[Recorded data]
***

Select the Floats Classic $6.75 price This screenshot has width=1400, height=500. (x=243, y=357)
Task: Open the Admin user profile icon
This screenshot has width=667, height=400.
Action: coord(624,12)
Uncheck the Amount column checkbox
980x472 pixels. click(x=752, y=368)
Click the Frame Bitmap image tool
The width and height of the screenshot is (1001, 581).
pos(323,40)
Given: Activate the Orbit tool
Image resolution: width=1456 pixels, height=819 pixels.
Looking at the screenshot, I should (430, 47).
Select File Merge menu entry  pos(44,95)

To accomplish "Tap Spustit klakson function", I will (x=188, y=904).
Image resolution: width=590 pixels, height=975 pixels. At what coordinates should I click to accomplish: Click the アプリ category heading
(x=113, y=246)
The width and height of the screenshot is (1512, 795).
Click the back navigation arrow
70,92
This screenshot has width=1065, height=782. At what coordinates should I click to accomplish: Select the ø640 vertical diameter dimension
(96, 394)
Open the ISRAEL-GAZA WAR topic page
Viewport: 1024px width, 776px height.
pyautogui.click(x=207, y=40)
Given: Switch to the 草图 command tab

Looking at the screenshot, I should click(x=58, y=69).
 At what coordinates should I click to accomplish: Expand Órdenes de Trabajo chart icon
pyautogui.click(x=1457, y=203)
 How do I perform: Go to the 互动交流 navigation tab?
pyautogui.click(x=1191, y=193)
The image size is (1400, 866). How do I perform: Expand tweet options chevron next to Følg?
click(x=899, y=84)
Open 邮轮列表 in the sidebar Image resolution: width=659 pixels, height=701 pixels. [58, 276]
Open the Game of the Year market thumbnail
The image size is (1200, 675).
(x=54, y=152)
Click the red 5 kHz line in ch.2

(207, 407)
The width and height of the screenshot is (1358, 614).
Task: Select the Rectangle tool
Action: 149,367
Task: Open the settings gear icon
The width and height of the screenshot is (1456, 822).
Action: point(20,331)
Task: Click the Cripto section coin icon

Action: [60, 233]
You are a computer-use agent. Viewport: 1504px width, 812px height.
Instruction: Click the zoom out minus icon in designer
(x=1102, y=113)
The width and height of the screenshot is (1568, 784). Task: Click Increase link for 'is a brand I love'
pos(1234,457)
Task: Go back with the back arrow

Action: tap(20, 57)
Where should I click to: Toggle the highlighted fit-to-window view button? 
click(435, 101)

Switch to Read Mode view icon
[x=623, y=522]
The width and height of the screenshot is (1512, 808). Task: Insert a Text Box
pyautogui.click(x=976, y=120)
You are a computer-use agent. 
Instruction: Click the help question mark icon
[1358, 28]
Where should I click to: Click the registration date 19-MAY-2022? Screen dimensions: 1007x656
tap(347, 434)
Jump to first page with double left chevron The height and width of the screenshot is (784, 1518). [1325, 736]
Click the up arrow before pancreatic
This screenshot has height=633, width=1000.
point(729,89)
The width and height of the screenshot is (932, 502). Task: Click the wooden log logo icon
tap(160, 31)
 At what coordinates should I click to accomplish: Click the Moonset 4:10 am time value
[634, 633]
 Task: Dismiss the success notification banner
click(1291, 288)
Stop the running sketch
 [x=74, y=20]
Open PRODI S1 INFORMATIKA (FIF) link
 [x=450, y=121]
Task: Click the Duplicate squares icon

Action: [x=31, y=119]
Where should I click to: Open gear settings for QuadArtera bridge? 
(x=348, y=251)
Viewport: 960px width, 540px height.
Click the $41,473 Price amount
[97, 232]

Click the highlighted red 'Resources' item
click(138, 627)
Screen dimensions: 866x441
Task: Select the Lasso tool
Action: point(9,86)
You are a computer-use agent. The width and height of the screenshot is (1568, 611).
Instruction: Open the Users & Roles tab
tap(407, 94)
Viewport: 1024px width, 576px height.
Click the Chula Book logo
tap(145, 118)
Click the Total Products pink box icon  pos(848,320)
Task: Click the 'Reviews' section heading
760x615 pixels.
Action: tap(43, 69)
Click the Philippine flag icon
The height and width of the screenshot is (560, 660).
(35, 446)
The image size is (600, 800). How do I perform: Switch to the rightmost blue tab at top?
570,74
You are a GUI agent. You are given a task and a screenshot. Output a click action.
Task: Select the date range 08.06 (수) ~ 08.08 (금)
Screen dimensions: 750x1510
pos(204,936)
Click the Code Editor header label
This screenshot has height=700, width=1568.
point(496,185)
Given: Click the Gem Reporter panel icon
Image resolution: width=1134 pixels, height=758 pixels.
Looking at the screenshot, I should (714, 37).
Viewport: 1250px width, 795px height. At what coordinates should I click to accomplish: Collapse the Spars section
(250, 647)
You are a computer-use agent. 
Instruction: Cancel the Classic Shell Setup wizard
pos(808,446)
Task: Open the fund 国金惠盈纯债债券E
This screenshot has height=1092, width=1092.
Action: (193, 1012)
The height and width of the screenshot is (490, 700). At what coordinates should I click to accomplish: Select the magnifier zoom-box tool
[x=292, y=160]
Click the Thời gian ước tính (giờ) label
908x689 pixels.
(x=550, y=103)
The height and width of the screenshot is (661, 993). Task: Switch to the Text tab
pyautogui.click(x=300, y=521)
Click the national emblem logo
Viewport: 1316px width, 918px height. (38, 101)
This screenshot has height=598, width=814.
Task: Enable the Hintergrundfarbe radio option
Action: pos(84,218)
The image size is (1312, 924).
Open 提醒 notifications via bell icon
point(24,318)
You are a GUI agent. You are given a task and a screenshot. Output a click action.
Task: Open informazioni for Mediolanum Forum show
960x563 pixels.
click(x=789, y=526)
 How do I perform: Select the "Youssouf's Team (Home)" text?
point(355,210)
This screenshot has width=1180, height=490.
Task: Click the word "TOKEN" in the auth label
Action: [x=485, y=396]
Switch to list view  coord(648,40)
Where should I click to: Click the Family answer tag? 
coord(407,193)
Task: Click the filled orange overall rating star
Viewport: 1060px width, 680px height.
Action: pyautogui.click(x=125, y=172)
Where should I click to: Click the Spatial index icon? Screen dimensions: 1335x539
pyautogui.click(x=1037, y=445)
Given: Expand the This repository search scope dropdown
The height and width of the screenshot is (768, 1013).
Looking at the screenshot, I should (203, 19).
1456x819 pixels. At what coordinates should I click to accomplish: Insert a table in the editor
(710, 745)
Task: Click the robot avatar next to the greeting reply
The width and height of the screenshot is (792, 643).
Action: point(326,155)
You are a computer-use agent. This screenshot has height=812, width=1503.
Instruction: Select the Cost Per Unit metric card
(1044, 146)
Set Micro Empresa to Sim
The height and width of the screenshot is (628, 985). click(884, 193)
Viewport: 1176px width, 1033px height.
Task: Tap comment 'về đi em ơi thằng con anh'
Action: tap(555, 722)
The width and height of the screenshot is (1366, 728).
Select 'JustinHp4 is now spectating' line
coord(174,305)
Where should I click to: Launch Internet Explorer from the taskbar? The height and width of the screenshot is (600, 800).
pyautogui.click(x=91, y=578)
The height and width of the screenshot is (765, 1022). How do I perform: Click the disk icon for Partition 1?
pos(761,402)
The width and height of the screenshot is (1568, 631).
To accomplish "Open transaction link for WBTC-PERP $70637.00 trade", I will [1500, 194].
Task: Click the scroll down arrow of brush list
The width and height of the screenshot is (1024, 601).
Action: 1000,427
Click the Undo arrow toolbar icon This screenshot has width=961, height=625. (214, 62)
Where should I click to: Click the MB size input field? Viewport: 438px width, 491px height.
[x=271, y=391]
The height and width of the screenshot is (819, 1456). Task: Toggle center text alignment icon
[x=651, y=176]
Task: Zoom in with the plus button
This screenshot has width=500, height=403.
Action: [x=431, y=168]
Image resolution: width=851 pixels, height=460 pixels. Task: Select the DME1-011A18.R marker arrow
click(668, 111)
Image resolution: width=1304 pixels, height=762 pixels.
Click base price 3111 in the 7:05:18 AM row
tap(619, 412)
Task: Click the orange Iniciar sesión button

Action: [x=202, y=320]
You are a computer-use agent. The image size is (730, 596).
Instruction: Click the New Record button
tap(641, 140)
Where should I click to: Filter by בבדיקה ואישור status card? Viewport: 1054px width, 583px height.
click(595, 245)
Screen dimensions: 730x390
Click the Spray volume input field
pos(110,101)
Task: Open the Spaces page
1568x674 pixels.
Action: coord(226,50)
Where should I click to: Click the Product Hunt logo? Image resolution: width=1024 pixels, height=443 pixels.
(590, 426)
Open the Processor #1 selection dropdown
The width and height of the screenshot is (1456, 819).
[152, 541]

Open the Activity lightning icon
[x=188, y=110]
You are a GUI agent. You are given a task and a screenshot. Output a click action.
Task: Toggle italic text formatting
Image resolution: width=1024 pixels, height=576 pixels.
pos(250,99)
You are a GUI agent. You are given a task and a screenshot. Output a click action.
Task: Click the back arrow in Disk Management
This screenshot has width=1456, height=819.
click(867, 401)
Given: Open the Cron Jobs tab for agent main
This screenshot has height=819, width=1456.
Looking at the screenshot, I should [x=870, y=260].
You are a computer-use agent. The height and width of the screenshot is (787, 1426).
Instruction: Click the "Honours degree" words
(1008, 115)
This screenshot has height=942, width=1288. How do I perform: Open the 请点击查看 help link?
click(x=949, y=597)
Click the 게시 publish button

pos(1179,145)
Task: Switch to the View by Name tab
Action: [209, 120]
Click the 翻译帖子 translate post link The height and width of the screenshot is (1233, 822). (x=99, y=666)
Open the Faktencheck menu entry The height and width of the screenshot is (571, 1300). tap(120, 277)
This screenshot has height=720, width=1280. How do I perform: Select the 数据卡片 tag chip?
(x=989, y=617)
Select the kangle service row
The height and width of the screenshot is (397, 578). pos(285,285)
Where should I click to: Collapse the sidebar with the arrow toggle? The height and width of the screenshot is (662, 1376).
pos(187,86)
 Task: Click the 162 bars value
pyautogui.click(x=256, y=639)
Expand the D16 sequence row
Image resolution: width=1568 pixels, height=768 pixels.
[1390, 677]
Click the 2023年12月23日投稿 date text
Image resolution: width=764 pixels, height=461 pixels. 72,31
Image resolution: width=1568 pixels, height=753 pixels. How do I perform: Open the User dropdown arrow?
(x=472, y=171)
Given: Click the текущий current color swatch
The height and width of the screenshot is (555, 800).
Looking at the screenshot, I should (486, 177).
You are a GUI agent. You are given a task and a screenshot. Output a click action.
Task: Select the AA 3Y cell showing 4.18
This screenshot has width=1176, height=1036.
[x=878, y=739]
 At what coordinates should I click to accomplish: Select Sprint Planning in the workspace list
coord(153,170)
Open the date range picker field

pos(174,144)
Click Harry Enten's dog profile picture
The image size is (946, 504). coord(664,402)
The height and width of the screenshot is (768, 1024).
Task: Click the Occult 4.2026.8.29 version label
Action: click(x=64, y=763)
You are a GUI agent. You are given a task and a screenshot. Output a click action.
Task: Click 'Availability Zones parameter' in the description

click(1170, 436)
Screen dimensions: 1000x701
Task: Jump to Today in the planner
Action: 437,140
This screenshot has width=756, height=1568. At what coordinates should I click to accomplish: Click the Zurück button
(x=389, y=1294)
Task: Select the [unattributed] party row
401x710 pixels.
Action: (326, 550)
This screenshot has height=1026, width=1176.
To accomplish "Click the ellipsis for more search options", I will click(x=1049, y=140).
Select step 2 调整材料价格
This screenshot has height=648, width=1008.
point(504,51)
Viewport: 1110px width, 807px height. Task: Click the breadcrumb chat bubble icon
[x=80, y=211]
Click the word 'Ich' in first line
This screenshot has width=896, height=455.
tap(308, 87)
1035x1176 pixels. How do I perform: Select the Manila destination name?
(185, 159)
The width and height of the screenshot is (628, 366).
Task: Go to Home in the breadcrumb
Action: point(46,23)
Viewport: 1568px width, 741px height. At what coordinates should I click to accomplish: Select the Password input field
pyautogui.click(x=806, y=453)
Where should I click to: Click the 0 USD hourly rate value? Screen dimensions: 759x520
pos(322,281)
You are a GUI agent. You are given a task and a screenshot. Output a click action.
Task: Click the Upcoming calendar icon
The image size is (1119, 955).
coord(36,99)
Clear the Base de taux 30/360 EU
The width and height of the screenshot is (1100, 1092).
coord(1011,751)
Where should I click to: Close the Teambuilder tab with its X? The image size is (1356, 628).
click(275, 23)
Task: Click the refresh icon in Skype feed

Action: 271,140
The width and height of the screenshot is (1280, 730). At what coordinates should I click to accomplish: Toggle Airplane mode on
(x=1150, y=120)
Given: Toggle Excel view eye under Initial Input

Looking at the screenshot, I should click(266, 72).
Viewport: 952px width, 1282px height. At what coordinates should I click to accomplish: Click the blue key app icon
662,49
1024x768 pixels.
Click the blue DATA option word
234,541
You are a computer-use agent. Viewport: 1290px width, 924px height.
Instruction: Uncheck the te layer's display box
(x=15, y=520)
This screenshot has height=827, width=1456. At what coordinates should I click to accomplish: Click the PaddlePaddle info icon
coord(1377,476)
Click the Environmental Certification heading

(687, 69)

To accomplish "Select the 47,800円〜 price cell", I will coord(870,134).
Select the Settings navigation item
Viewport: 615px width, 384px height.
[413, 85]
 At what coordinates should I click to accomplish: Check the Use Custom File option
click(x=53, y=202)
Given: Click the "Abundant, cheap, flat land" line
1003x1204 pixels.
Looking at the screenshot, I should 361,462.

***

§ **WHAT IS ASKED**
Pick out every line in the recorded data above that contains the word "label".

§ **RESULT OF THE EXERCISE**
Click the Code Editor header label
Click the Thời gian ước tính (giờ) label
Task: Click the word "TOKEN" in the auth label
Task: Click the Occult 4.2026.8.29 version label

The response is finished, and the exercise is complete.